皆様いかがお過ごしでいらっしゃいますか。なかなか涼しさがやって来ない9月でしたが、中秋の名月ということで、知り合いの方から頂いたお月様に添えるお団子を子供の時以来のお月見をしながら食べました。
9月は歌舞伎座で「妹背山婦女庭訓」の「太宰館花渡し」と「吉野川」の段を7年ぶりに演じさせていただきました。定高は大役であり、当代の尾上松録さんとは今回初めての上演でございましたし、また、市川染五郎さん、尾上左近さんとの「吉野川」ということで、皆様にご覧にいただけるできる限りの舞台を務めようと思う毎日でした。そのため休演日は、ひたすら自宅で休んでおりました。この9月は、台風がいくつかやってまいりまして、気候不順でもあり、また地方からいらっしゃる方の交通にもいろいろな問題があったのかもしれません。10月はどんな気候になりますか、少しでも清涼とした10月を迎えられるようにと願っています。

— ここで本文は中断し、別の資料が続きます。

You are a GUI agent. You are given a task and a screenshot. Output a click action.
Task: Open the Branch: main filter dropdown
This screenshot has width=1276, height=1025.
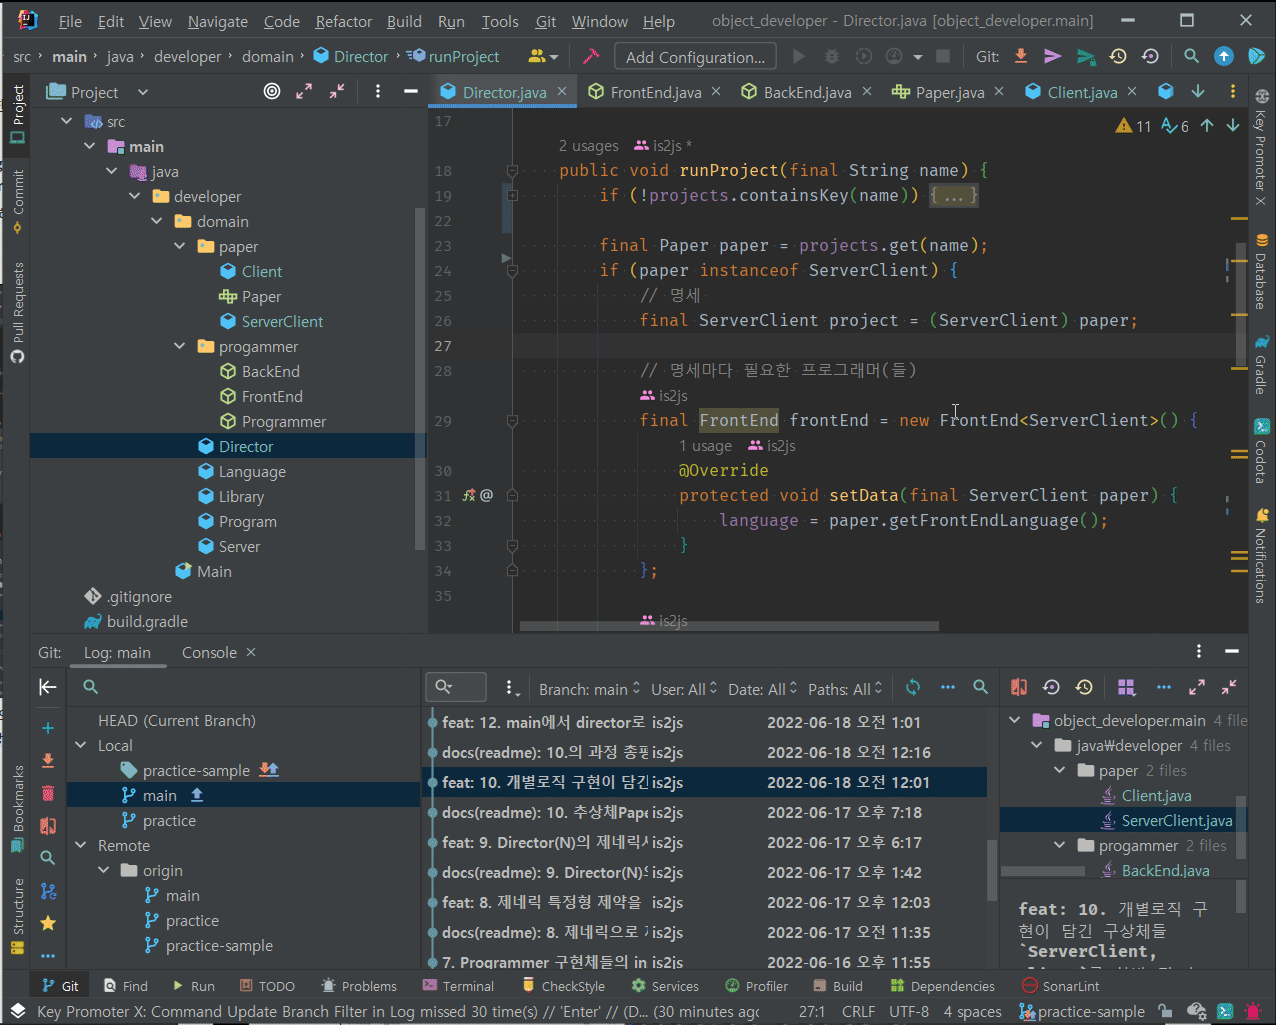pos(589,689)
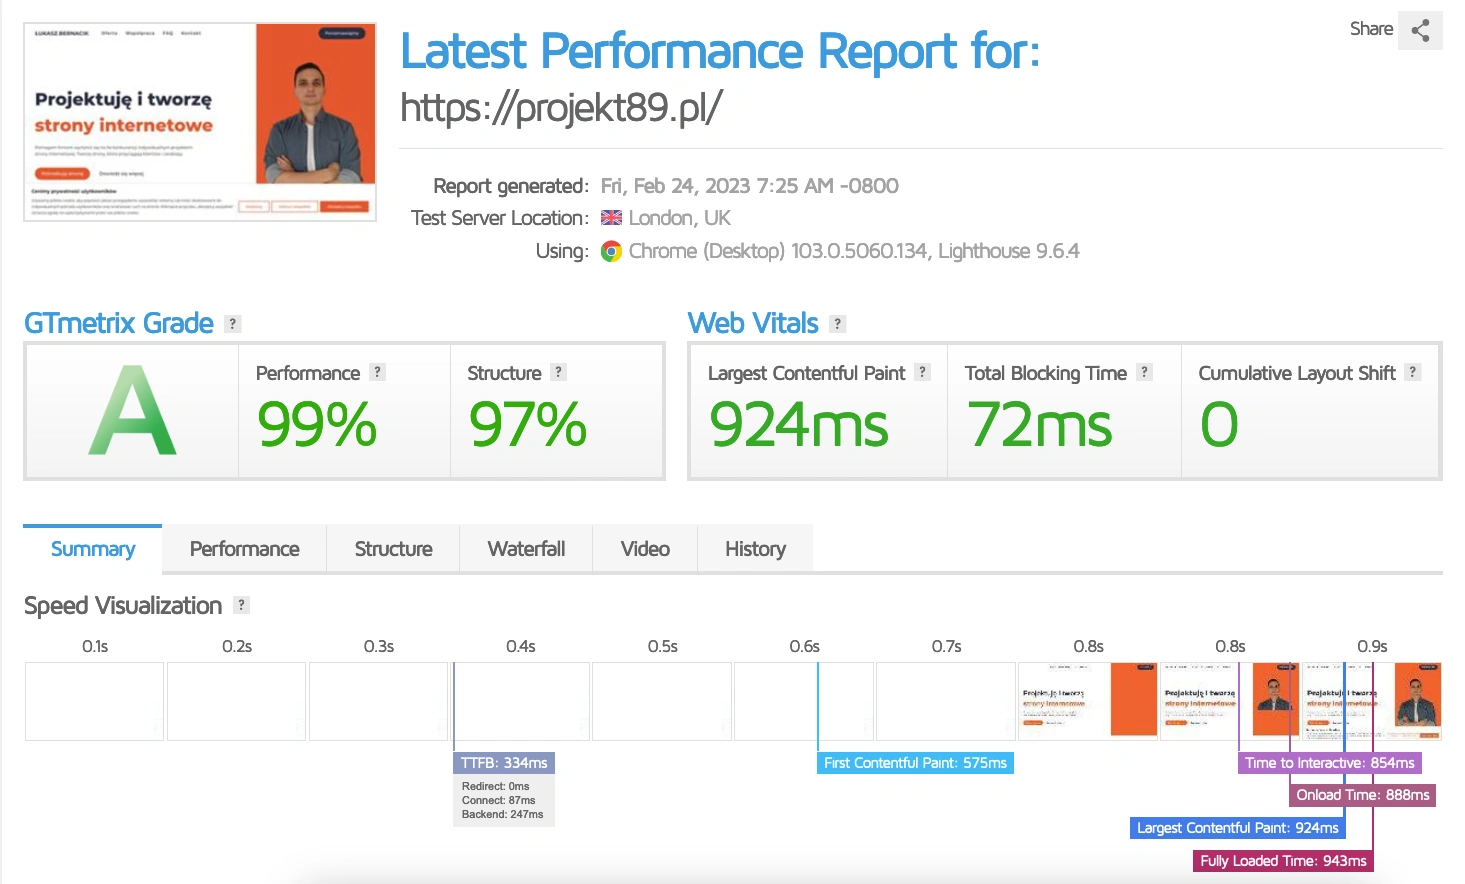The height and width of the screenshot is (884, 1465).
Task: Click the Speed Visualization help icon
Action: 241,605
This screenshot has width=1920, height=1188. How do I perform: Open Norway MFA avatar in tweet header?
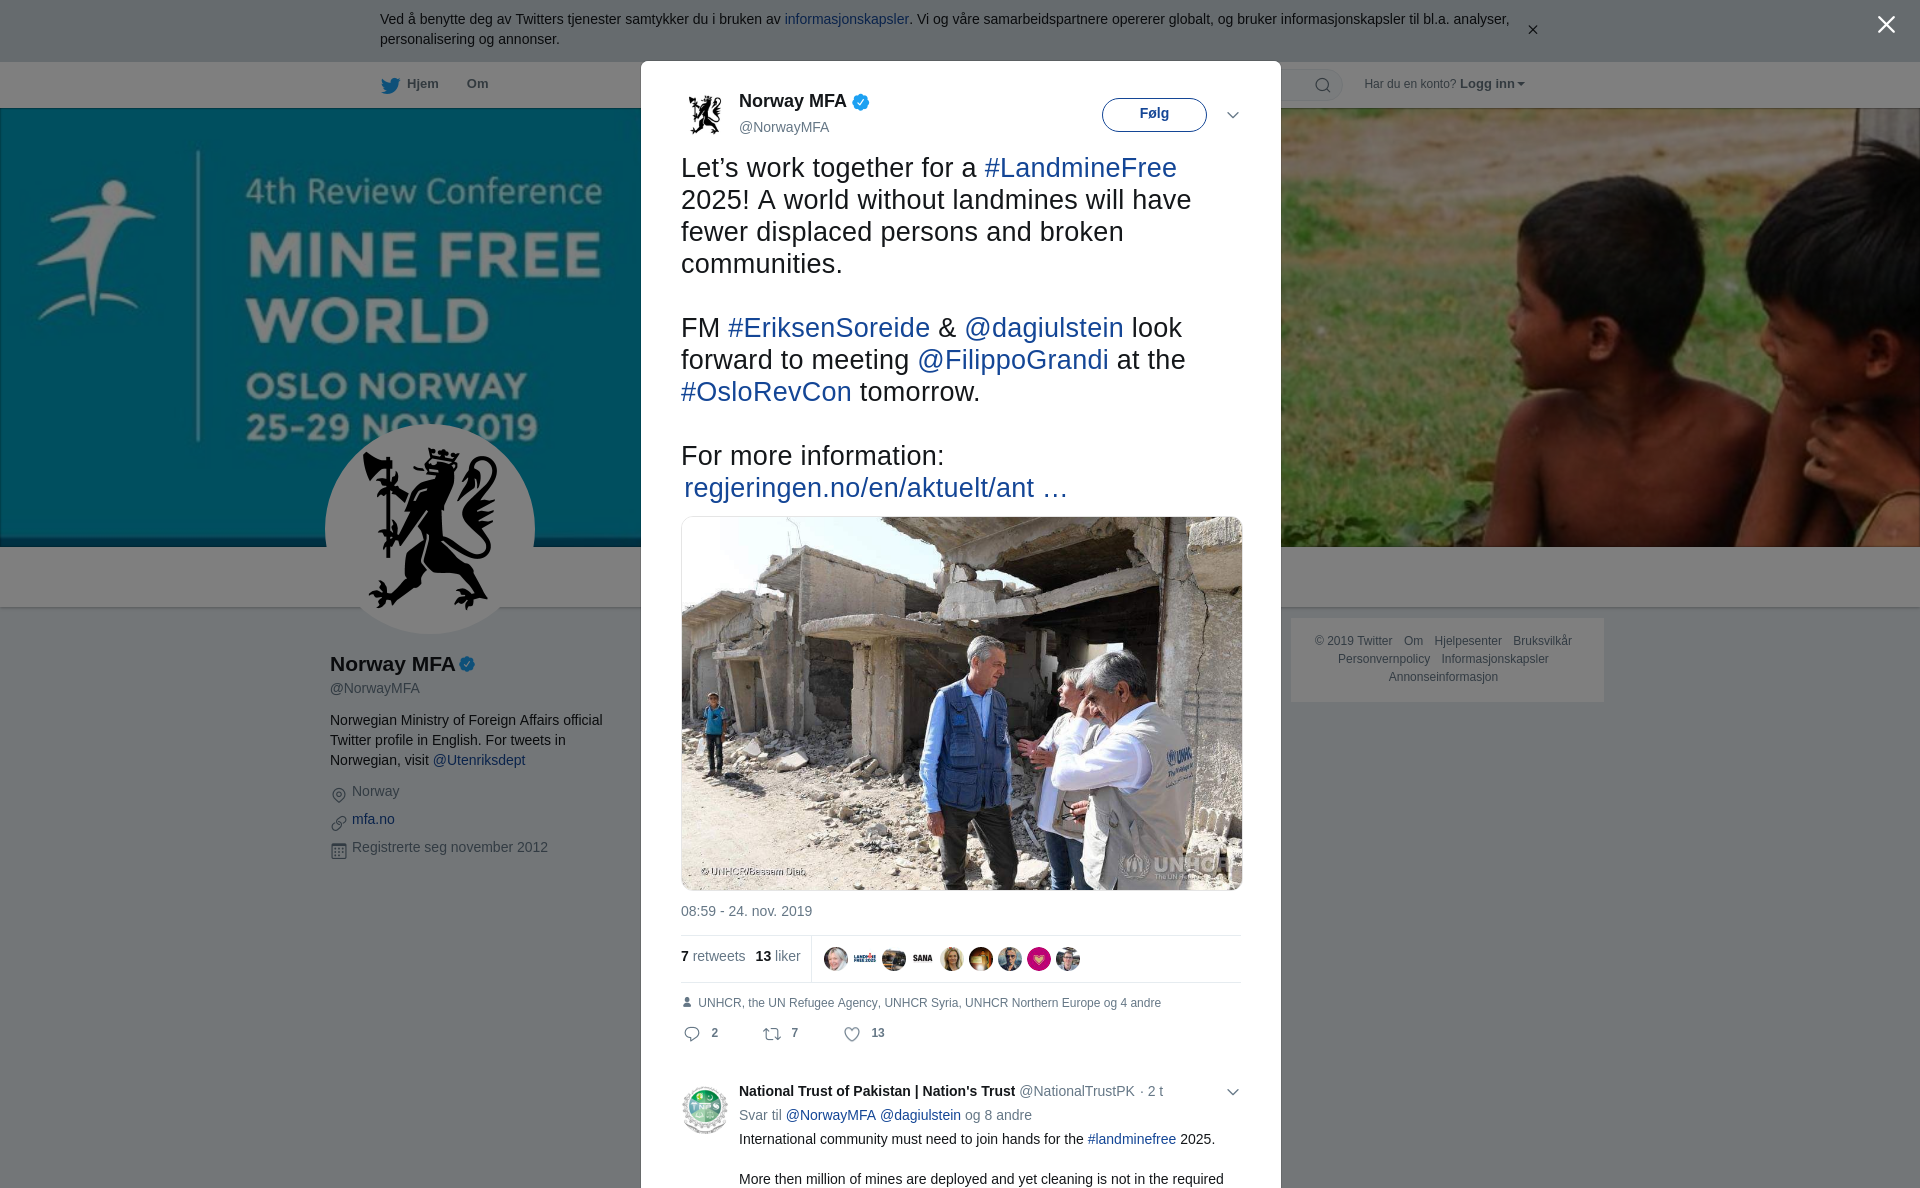pyautogui.click(x=705, y=114)
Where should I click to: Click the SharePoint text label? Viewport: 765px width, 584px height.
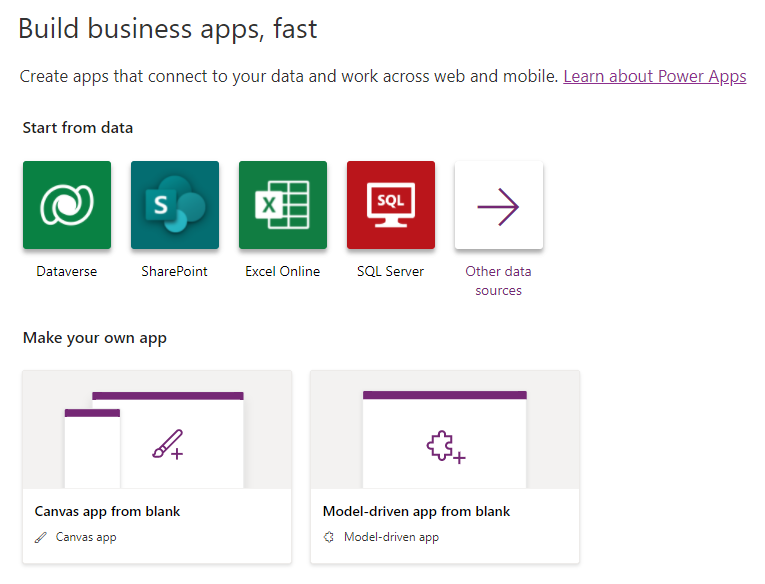pos(175,271)
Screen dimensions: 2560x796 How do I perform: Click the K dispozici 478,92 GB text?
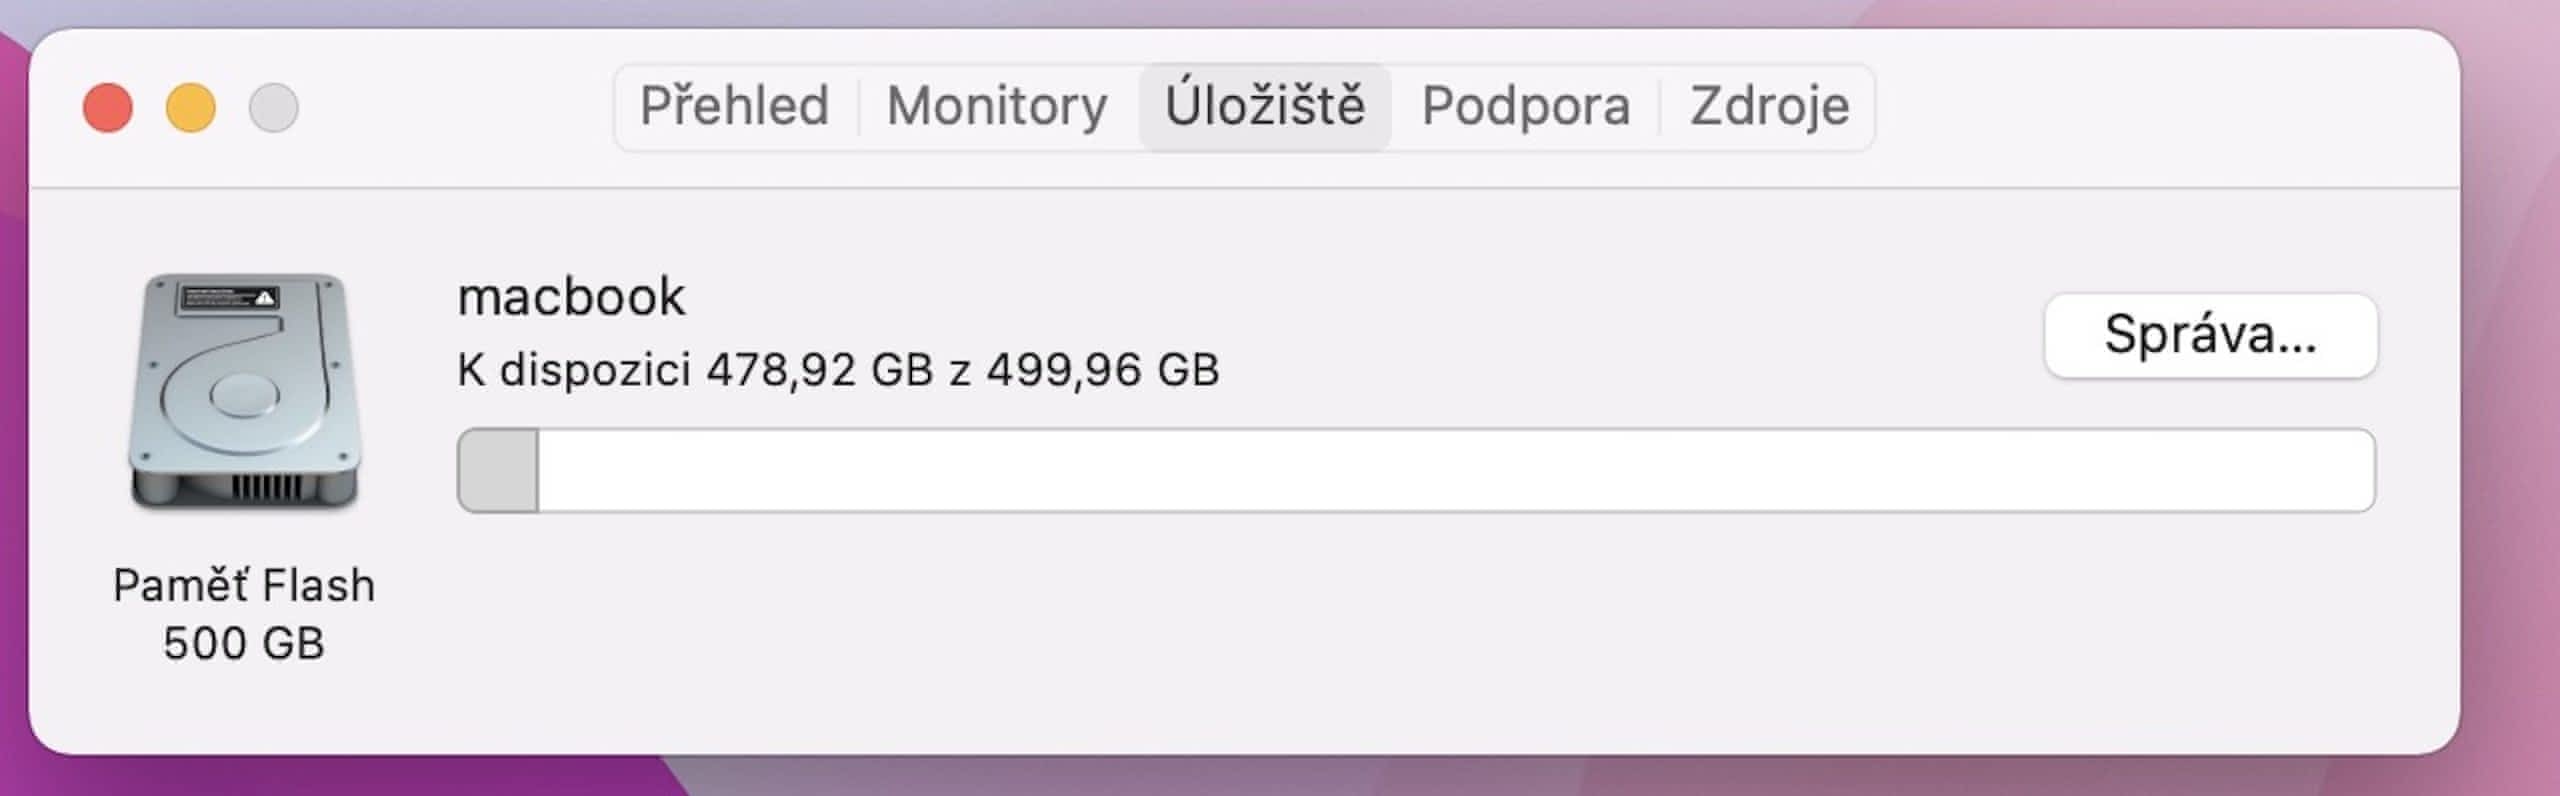click(838, 370)
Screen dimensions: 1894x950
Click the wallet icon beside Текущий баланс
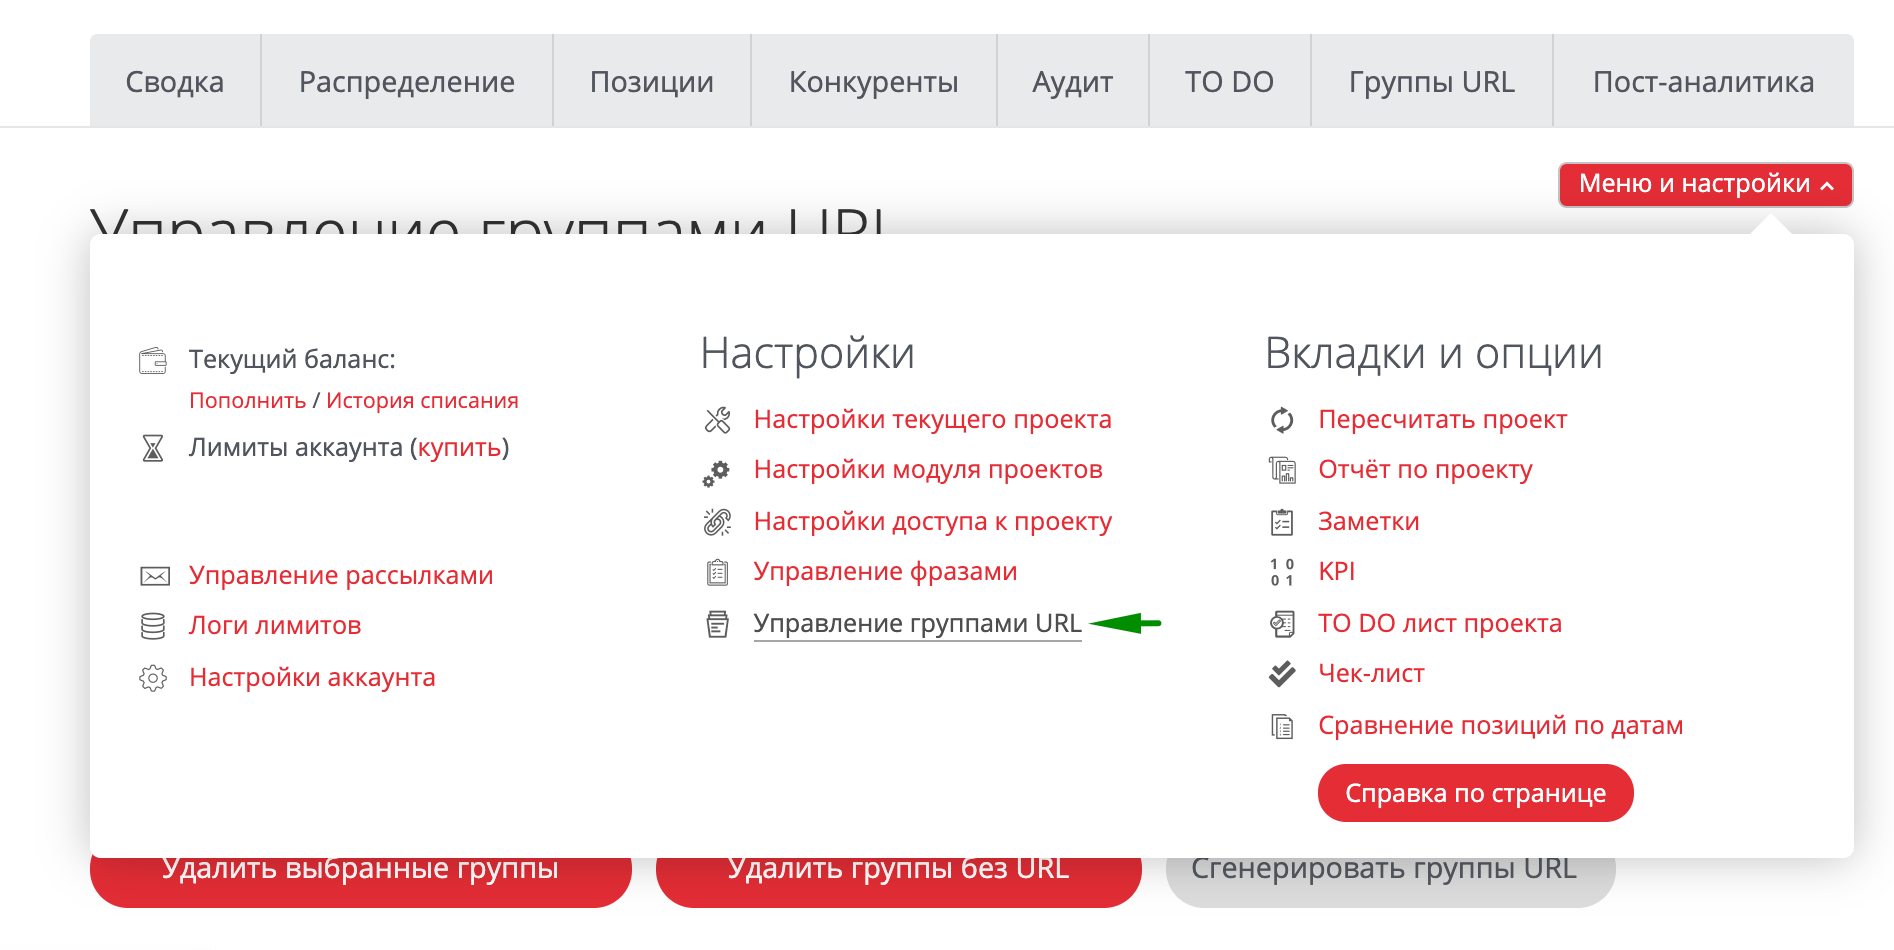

この10月は歌舞伎座では初めての「婦系図」を上演させていただきます。その後には「源氏物語」の「六条御息所の巻」も初めて上演させていただきます。片岡仁左衛門さんは過去3度ほど「婦系図」を上演なさっていらっしゃるようですが、私は40年ほど前に演舞場で二世中村吉右衛門さんと共演させて頂きまして以来今回が2度目になります。1回目が演舞場、2回目が歌舞伎座ということで、新派の演劇が歌舞伎座の枠にはまるかどうか大変心配でもありますが、仁左衛門さんとご一緒に精一杯務めさせていただきます。また偶然なのですが、この「源氏物語」の「六条御息所の巻」は言わば舞踊の「葵の上」にも出て来るところで、いずれは劇場で上演したいと思っておりましたお芝居でございます。新しく脚本を書いていただきまして、今井豊茂さんの演出で、私が監修もさせて頂きます。染五郎さんは初めての光源氏です。過去の多くの先輩から受け継がれてきた歌舞伎座での光源氏ですが、またここに新しい光源氏が生まれますことを大変嬉しく思っております。私のお役は、正妻の葵の上に嫉妬する六条御息所ですので、このお役なら何とか染五郎さんとご一緒できるのかなと思っております。年齢の差もありますので心配はしておりますが、できるだけ美しい「源氏物語」になりますように、歌舞伎座の制作の方々と御一緒に一生懸命舞台を創らせていただきます。
9月歌舞伎座の千秋楽を迎えまして、早速あくる日から10月のお稽古に入らせていただきまして、無事に初日を開けられるよう精一杯の毎日でございました。9月は大勢のお客様にご来場いただきまして大変嬉しく思いましたし、引き続きこの10月も大勢のお客様にご来場いただけますよう願っております。また、12月の演目も発表になりました。今年も充実した1年を送りたいなと思うこの秋でございます。 10月も歌舞伎座に全力をつくしたいと思っておりますので、皆様のご来場をお待ち申し上げております。皆様が素晴らしい秋をお過ごし下さるようにお祈り申し上げます。
十月大歌舞伎、婦系図と源氏物語を拝見しました。どちらもとても素晴らしかったです。
十二月の天守物語も今から楽しみにしています。